Sul piano politico Proudhon critica l’accentramento statale (da qui prende forma il concetto di federalismo), auspicando l’abolizione dello Stato e di ogni forma di dominio, così da promuovere quell’assoluto egualitarismo di cui egli si fa assertore: per Proudhon appropriarsi dei frutti di un valore che non è stato prodotto con il proprio lavoro è un furto. Per l’anarchico francese il possesso di un bene è legittimo, non lo è invece la proprietà («La proprietà è un furto!»). Egli individua proprio nella cristallizzazione della proprietà, tramandata di padre in figlio senza alcun “merito”, la causa principale degli squilibri sociali.

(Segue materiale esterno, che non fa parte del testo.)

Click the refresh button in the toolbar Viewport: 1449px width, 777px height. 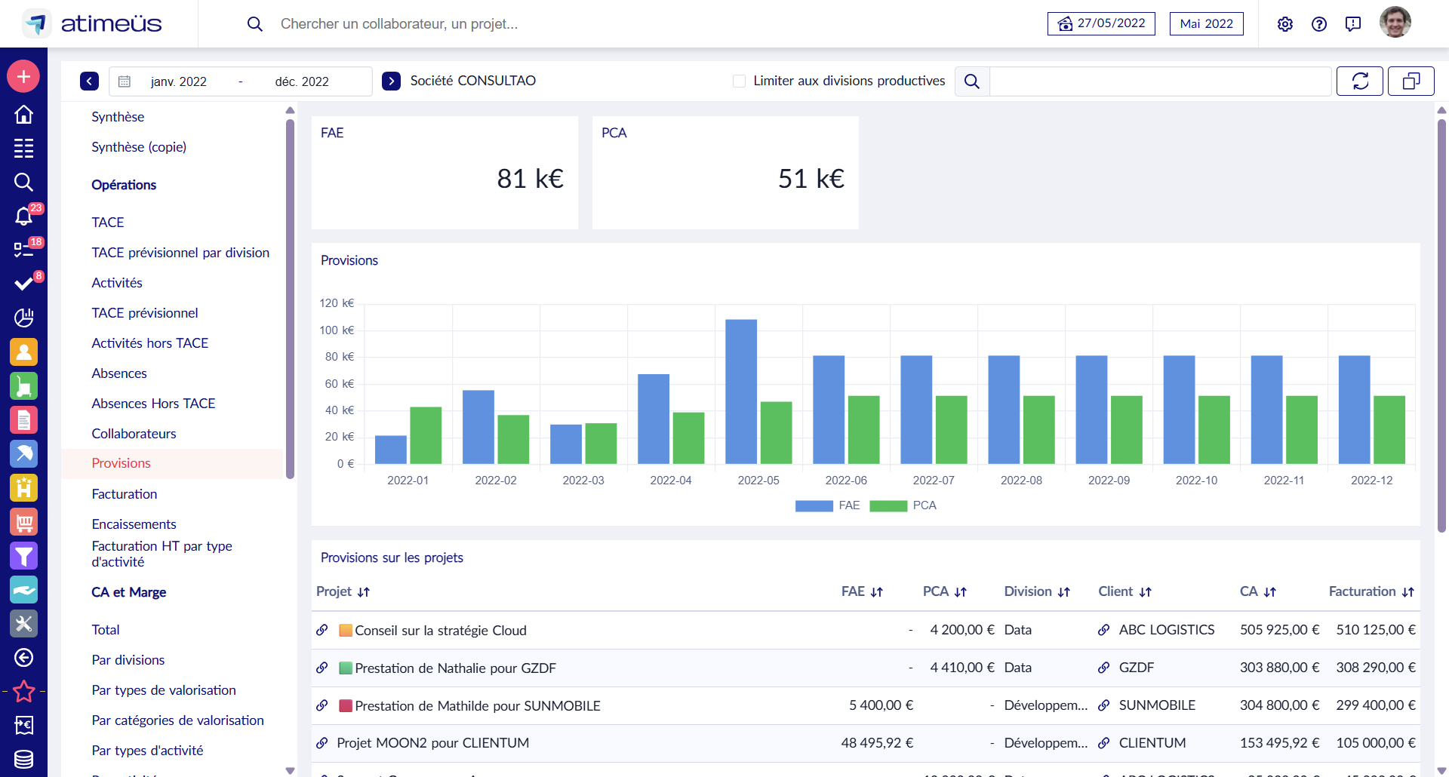pyautogui.click(x=1359, y=81)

Pur essendo un socialista, egli è critico con il socialismo, che sacrifica l’individualità in nome dell’ideologia politica (il suo pensiero è definibile come “individualismo sociale”). Di qui il suo vagheggiamento di una società mutualisticain cui l’uguaglianza e la libertà individuale siano realizzate senza alcuna collettivizzazione. In questo senso va interpretato il progetto della Banca del popolo (1949) che avrebbe dovuto favorire, mediante l’utilizzo di “buoni di lavoro”, lo scambio fra i lavoratori con credito a basso tasso d’interesse. L’idea fu quella di favorire lo sviluppo di una rete associativa di lavoratori liberi e tra loro federati, che eliminasse la figura parassitaria del finanziere (che guadagna denaro prestando altro denaro), in modo che tutti potessero avere a disposizione i capitali necessari a realizzare una società di piccoli imprenditori, liberi e né sfruttatori né sfruttati.